According to the American Journal of Health Promotion, a peer-reviewed journal on the science of lifestyle change, the wellness industry is projected to reach about $6 billion in revenue by next year, and just about everyone involved has something to sell.

For corporations that want to start a wellness plan or just fine-tune the one they have, that's a lot of vendor advice to have to sift through.

Knowing what to screen for, knowing what to measure, measuring accurately, trusting the measuring process itself, addressing privacy concerns, to name just a few of the issue, can approach overwhelming pretty quickly.

In a recent Harvard Business Review article, industry critics Al Lewis and Vik Khanna – themselves vendors who evaluate existing wellness programs for companies – suggest consulting the U.S. Preventive Services Task Force (USPSTF) screening guidelines before accepting any particular vendor screening guidelines.

One of the most accepted screenings and perhaps most unnecessary, suggests Dr.
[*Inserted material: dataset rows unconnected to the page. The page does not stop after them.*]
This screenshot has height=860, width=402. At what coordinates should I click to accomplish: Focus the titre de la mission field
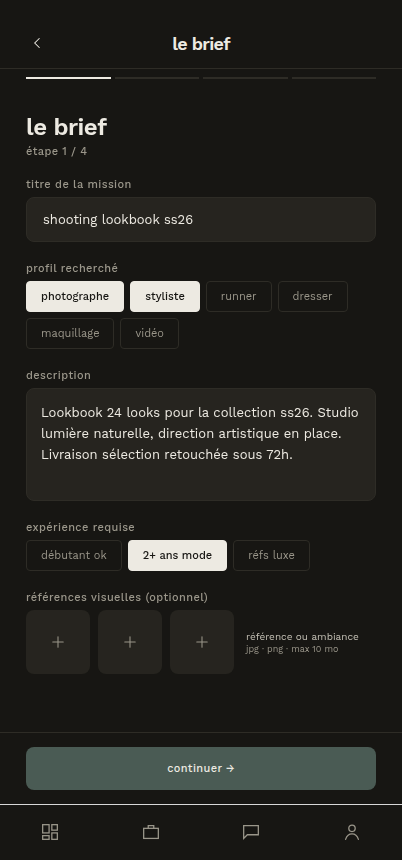(201, 219)
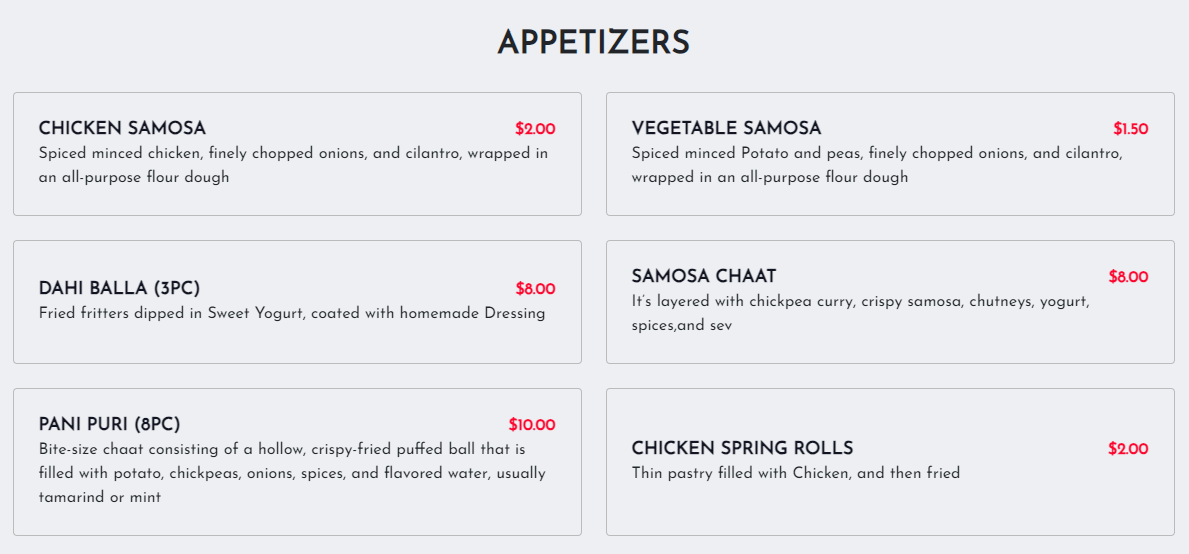This screenshot has width=1189, height=554.
Task: Choose the Samosa Chaat item title
Action: coord(704,277)
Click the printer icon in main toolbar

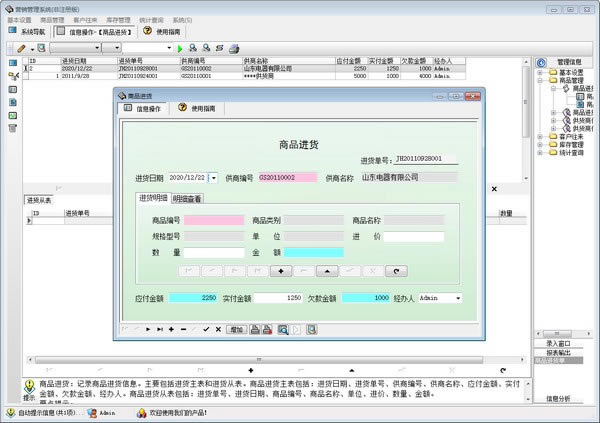233,48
Ateev Mehrotra, a health policy researcher at Harvard Medical School and the RAND Corp., is the annual checkup.

In otherwise healthy individuals, it's a waste patient and physician time, he believes, hurts productivity, costs money, and has the potential to create real medical problems when tests and biopsies are ordered to refute false positives.
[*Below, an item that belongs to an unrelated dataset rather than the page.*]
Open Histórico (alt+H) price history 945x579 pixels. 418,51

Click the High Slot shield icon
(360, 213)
For healthy individuals, few screenings need to be done every year, an increasing number of experts are beginning to advise.

Sooner or later, though, a wellness vendor will have to selected.
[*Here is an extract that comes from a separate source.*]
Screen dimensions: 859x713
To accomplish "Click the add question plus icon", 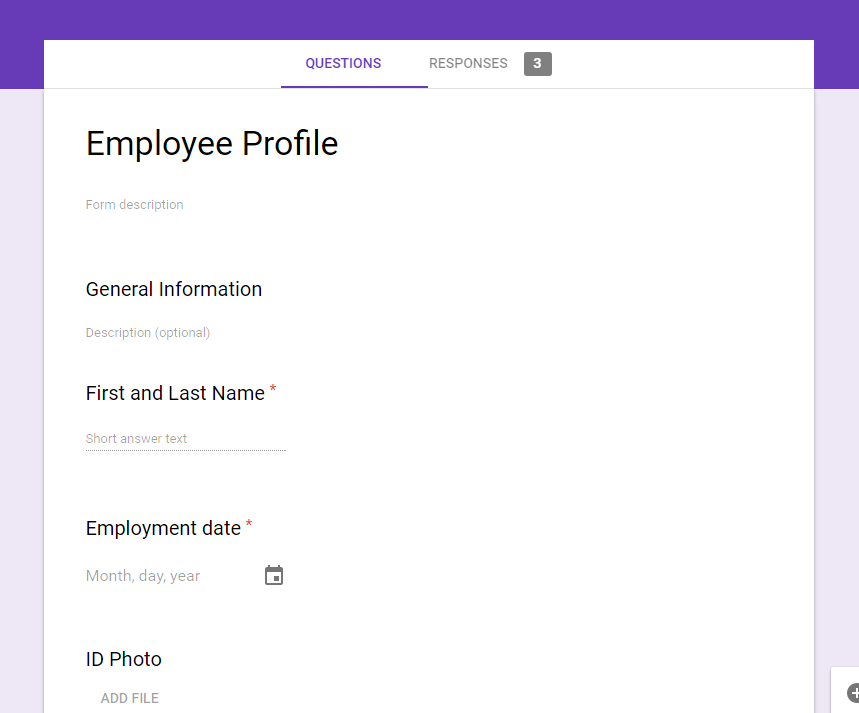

Consultant John Bates, writing on the blog WellnessProposals.com, suggests asking some of the following questions:

  • What methods are used to reduce health risks and have they been used by other companies? If so, how many?
  • Is there any testimonial data from previous companies to support the use of the proposed corporate wellness company system?
  • Does the company offer complimentary wellness resources?
  • What kind of ongoing measurement do they advocate and how do they monitor follow-up strategies?
  • Do they have a method for ensuring referrals are completed?
  • In what way can you determine that the program is successful?
  • Do they list options for internal marketing of the program?
  • Do they supply incentive ideas for participation and have data to support this?
  • Do they offer any recruiting suggestions?